YOU’LL BE GLAD TO KNOW that the county may be functioning more efficiently in 2022. Well, not necessarily the whole county, but the part of it that staffs Emergency Management, a “part-time department of five.”
Right now the dedicated and knowledgeable staff of Emergency Management is part of the Columbia County Sheriff’s Office. But the new efficiency proposal introduced as part of the county’s proposed 2022 budget will instead see the Emergency Management Department report directly to the chairman of the county Board of Supervisors, Matt Murell (R-Stockport). The budget for the Emergency Management Department will be divided between the board and the Sheriff’s Office. That sounds kind of efficient, doesn’t it?
The timing was efficient too, because Republicans hold a majority of the votes on the Board of Supervisors, and Sheriff David Bartlett is a Republican. But Sheriff Bartlett, who ran for a third term in the November election, was defeated by Donald Krapf, a Sheriff’s Office sergeant who ran against Sheriff Bartlett on the Democratic line. Sheriff-Elect Krapf will be sworn in January 1. Will making this change before the new sheriff is sworn in make the county more efficient?
Chairman Murell thinks so. But Sam Hodge, head of the county Democratic Committee, called the plan to transfer funding and Emergency Management personnel from the Sheriff’s Office to the Board of Supervisors nothing less than “defunding the police.”

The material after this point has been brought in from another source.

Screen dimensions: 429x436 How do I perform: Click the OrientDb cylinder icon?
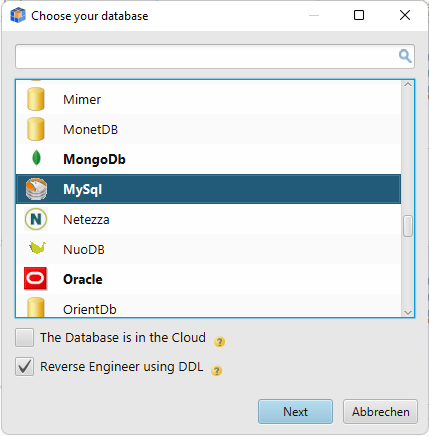[x=36, y=307]
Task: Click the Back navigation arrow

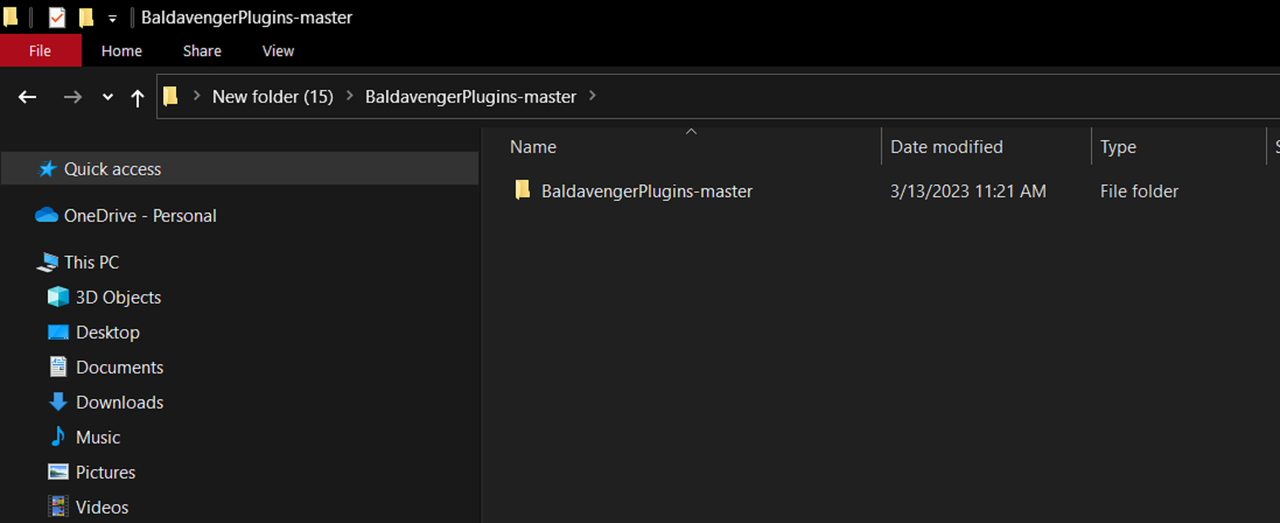Action: pyautogui.click(x=28, y=97)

Whatever you think about this proposal, “efficient” isn’t the first thought that comes to mind.
Chairman Murell has issued a two-page statement scolding the Democrats for suggesting the Board of Supervisors is about to defund the police—deputies, investigators and other police personnel of the Sheriff’s Office—when efficiency was really the goal and only for a handful of people.
It’s true that there is no proposal in the budget to curtail law enforcement operations. But the longer the statement explaining the actual proposal went on, the less convincing it sounded. Mr. Hodge was right to chide the chairman about it.
Even though Emergency Management involves only a few employees and a modest budget, the decision to transfer these skilled employees from the Sheriff’s Office is a serious matter of public policy that can’t be explained away by a desire for “efficiency” alone. If the chairman of the Board of Supervisors wants people he knows and trusts to report directly to him on potential threats to the county, that’s reasonable. But politically it’s awkward, because it represents a vote of no confidence in Sheriff-Elect Krapf.
Chairman Murell denies that “political retribution” against the sheriff-elect played a role in the efficiency proposal. But what we need to know is whether having the Emergency Management Department report directly to the Board of Supervisors rather than the sheriff will make us safer.
The Emergency Management Team should not be politicized. It is too important for that.
Chairman Murell has “recommended” that members of the Board of Supervisors gather for a special meeting to address the proposal to transfer control of the Emergency Management Department. The obvious options are to adopt the transfer of Emergency Management Department as proposed or to leave the department where it is. There might be a compromise, with a delay in the transfer of the department after study of the proposal with public input. It could be worth the wait.
The tasks of the Emergency Management Department will only grow in the years ahead as climate change exerts an ever greater impact on this region and the planet.
We‘ll need efficiency. That’s for sure. But efficiency isn’t an end in itself and should not be used as an excuse to mask difficult political decisions.